Protein before exercise helps women burn more calories
Eating protein before your next workout could help you burn more calories than exercising on an empty stomach, according to new research from the University of Arkansas.
The study found that women who had a high-protein meal followed by 30 minutes of moderate exercise had greater total energy expenditure than women who ate protein but didn't exercise after or women who didn't eat protein but exercised on an empty stomach.
“We looked at the effects of protein consumption alone on total energy expenditure, and protein consumption combined with exercise,” said study author Ashley Binns, a doctoral student in kinesiology and exercise science. “We found that with exercise, there is a trend for a continued increase in caloric expenditure with higher protein consumption. Additionally, the consumption of the high- or low-protein meals resulted in greater energy expenditure than the fasted state. That means that eating prior to exercise does provide fuel to burn, making us more like an energy-burning machine.”

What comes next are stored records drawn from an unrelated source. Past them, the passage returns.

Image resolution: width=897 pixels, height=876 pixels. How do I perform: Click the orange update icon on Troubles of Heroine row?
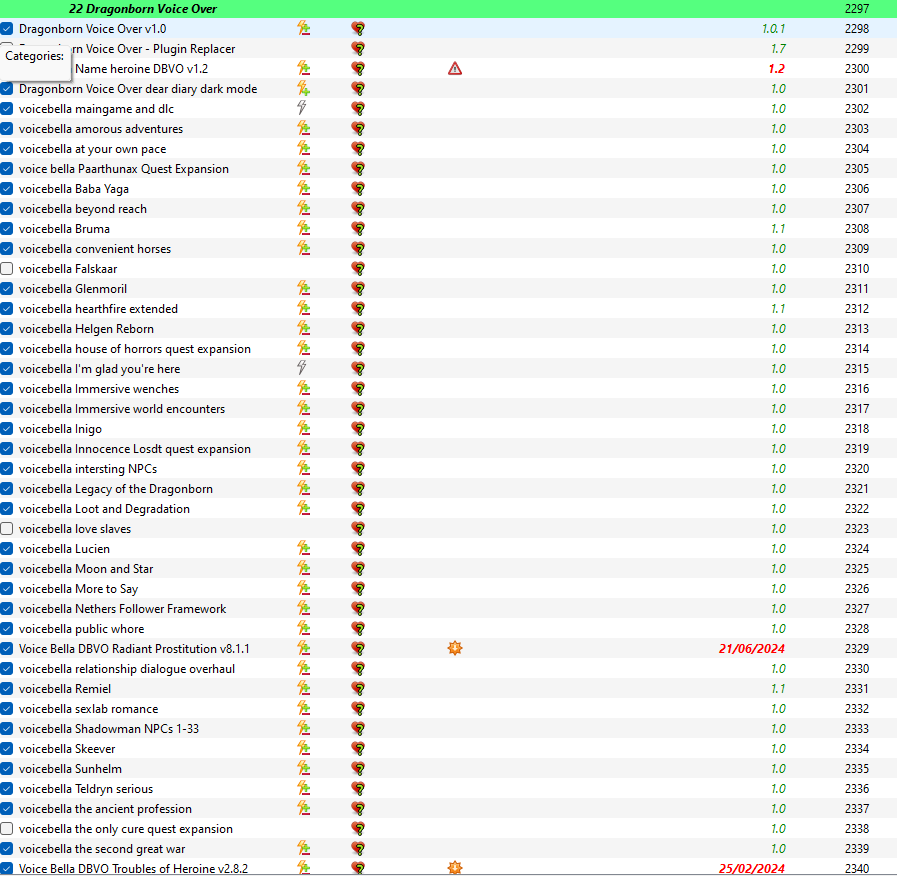[x=455, y=868]
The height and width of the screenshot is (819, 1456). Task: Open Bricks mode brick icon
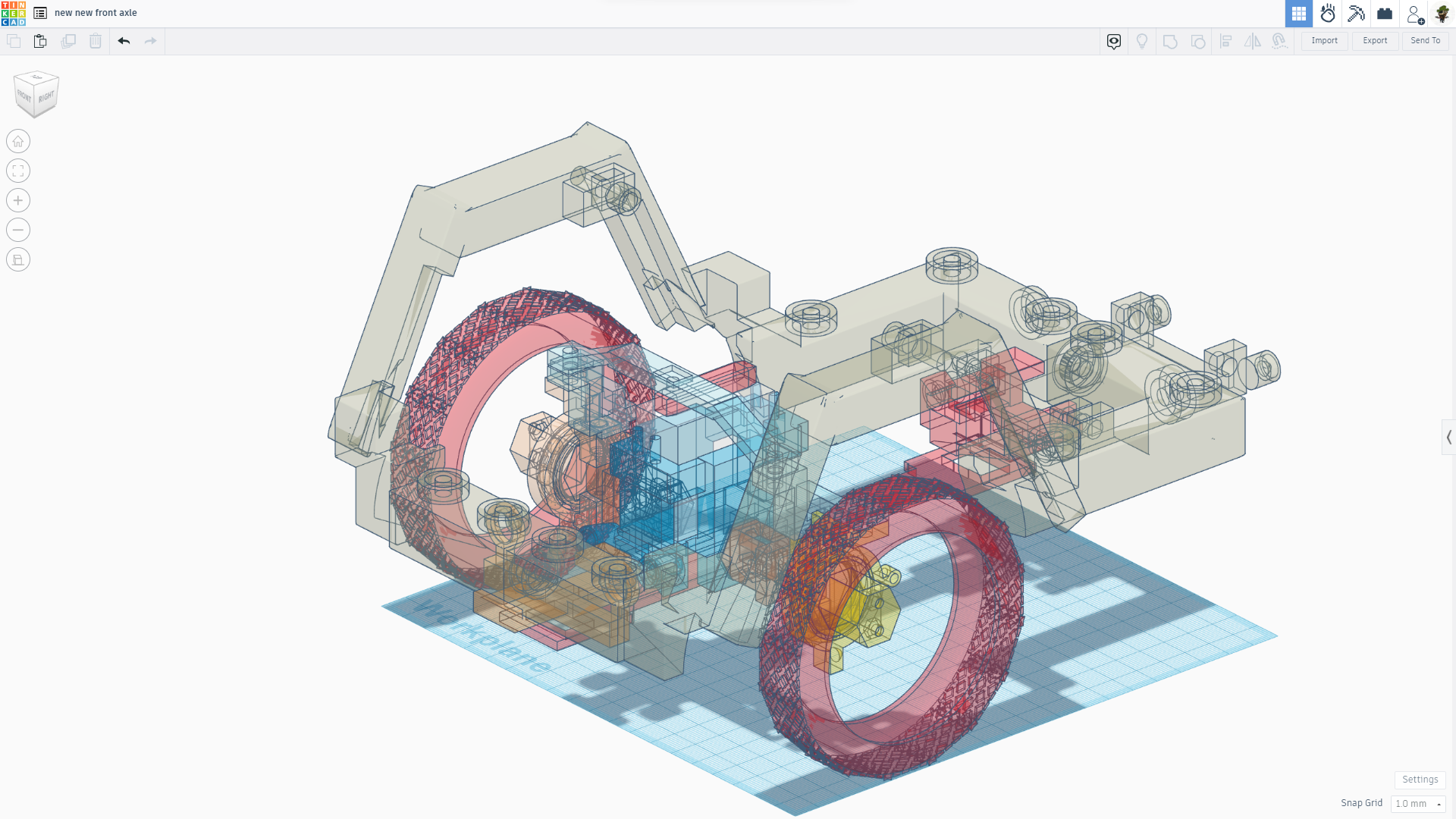click(1385, 14)
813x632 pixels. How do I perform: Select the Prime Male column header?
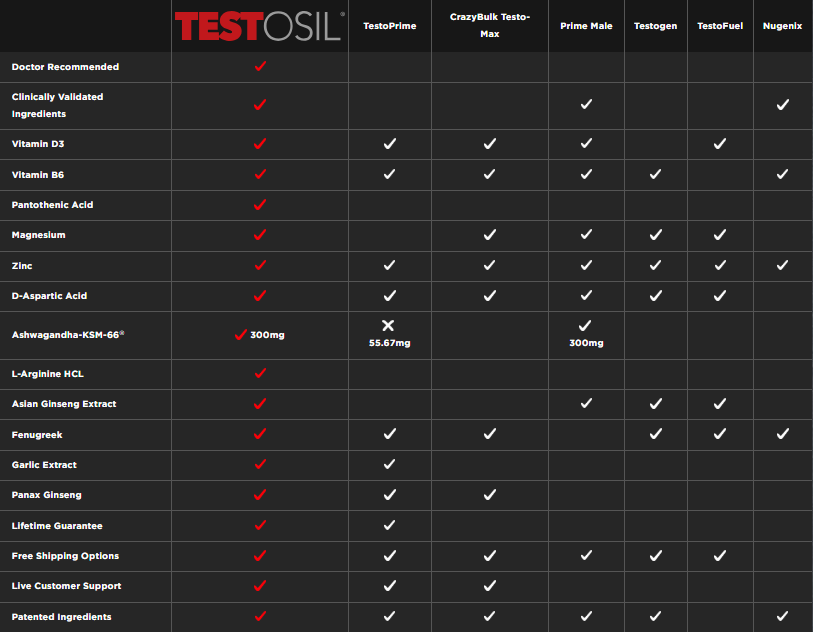tap(587, 26)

Protein is the power player
For diabetics, protein is key in helping to stabilize blood sugar. And while high-protein, low-carbohydrate diets are the general prescription for most people with the blood sugar condition, this type of eating – without exercise – can actually lead to muscle loss, Binns said.
“With just a high-protein diet and no exercise, the body heats up to break down the protein, but what also happens is it breaks down muscle,” she said. “You have individuals who are losing weight on a high-protein diet because their metabolism is increasing. The body first burns fat but then it also starts to burn muscle as fuel. We want to see individuals keep their muscle mass with a high-protein diet so that they are more energy efficient.”
Binns' graduate adviser, Michelle Gray, assistant professor of kinesiology, said that Binns' study is the first of its kind – most research on high-protein diets tends to examine extreme populations: the very athletic or the very obese.
"If simple changes can increase our energy expenditure, then they may have a large impact on weight loss or weight maintenance," Gray said.